The HTML5 specification introduces the <audio> and <video> media elements, and with them the opportunity to dramatically change the way we integrate media on the web. The current HTML5 media API provides ways to play and get limited information about audio and video, but gives no way to programatically access or create such media. We present a new extension to this API, which allows web developers to read and write raw audio data.

===== Authors =====

* David Humphrey ([http://twitter.com/humphd @humphd])
* Corban Brook ([http://twitter.com/corban @corban])
* Al MacDonald ([http://twitter.com/f1lt3r @F1LT3R])
* Yury Delendik ([http://twitter.com/notmasteryet @notmasteryet])

===== Other Contributors =====

* Thomas Saunders
* Ted Mielczarek
* Felipe Gomes
* Ricard Marxer ([http://twitter.com/ricardmp @ricardmp])

===== Status =====

'''This is a work in progress.''' This document reflects the current thinking of its authors, and is not an official specification. The original goal of this specification was to experiment with web audio data on the way to creating a more stable recommendation. The authors hoped that this work, and the ideas it generated, would eventually find their way into Mozilla and other HTML5 compatible browsers. Both of these goals are within reach now, with work ramping up in [https://bugzilla.mozilla.org/show_bug.cgi?id=490705 this Mozilla bug], and the announcement of an official [http://www.w3.org/2005/Incubator/audio/ W3C Audio Incubator Group] chaired by one of the authors.

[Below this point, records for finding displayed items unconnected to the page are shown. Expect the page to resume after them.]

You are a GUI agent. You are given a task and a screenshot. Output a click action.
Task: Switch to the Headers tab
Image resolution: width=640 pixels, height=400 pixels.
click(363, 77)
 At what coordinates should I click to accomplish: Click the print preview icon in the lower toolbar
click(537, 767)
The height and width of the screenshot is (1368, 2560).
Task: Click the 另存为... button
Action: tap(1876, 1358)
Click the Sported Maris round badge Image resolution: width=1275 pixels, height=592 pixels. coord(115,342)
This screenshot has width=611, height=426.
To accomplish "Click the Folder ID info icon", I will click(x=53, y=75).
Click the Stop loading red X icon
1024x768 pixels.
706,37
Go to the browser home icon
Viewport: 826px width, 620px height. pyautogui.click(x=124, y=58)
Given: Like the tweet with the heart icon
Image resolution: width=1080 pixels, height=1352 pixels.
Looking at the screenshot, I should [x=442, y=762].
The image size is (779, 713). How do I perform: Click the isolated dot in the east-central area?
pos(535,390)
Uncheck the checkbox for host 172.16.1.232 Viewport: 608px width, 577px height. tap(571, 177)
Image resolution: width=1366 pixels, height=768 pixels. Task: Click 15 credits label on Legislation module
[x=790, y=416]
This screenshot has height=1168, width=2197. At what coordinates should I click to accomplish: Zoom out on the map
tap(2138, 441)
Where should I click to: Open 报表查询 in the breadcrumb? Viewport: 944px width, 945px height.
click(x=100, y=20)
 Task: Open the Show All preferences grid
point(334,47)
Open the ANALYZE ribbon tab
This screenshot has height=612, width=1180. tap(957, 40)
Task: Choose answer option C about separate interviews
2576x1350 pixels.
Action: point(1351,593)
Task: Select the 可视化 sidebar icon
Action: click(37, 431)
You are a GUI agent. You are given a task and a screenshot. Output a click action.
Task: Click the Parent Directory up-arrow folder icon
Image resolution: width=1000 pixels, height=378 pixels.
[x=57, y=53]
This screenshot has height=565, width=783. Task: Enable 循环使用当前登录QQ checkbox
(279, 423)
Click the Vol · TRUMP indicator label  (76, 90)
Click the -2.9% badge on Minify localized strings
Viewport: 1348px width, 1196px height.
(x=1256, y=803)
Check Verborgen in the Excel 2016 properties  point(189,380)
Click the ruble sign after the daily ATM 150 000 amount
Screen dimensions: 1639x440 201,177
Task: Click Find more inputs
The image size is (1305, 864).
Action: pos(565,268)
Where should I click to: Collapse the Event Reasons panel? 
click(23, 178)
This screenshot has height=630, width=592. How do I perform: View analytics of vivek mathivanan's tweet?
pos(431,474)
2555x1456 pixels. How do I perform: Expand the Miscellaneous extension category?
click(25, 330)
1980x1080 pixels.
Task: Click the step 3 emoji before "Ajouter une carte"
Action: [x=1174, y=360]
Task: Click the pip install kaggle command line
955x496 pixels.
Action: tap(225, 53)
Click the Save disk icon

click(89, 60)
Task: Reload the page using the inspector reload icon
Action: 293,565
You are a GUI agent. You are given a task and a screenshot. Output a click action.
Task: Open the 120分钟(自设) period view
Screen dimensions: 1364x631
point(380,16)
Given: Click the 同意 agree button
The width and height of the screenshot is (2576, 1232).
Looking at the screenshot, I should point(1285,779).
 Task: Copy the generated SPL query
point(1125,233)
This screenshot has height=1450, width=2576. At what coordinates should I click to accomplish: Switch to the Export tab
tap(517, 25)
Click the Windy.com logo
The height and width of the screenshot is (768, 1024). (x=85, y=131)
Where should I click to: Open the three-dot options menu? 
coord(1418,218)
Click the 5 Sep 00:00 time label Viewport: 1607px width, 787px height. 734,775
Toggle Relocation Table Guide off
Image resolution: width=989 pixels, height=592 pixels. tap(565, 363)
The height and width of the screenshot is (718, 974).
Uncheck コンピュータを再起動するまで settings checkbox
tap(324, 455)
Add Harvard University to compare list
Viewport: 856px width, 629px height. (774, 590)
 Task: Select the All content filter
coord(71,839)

The continuing work on this specification and API can be tracked here, and in [[https://bugzilla.mozilla.org/show_bug.cgi?id=490705 the bug]. Comments, feedback, and collaboration are all welcome. You can reach the authors on irc in the [irc://irc.mozilla.org/audio #audio channel] on irc.mozilla.org.

== API Tutorial ==

We have developed a proof of concept, experimental build of Firefox (builds provided below) which extends the HTMLMediaElement (e.g., affecting <video> and <audio>) and implements the following basic API for reading and writing raw audio data:

===== Reading Audio =====

Audio data is made available via an event-based API. As the audio is played, and therefore decoded, each frame is passed to content scripts for processing after being written to the audio layer--hence the name, '''AudioWritten'''. Playing and pausing the audio all affect the streaming of this raw audio data as well.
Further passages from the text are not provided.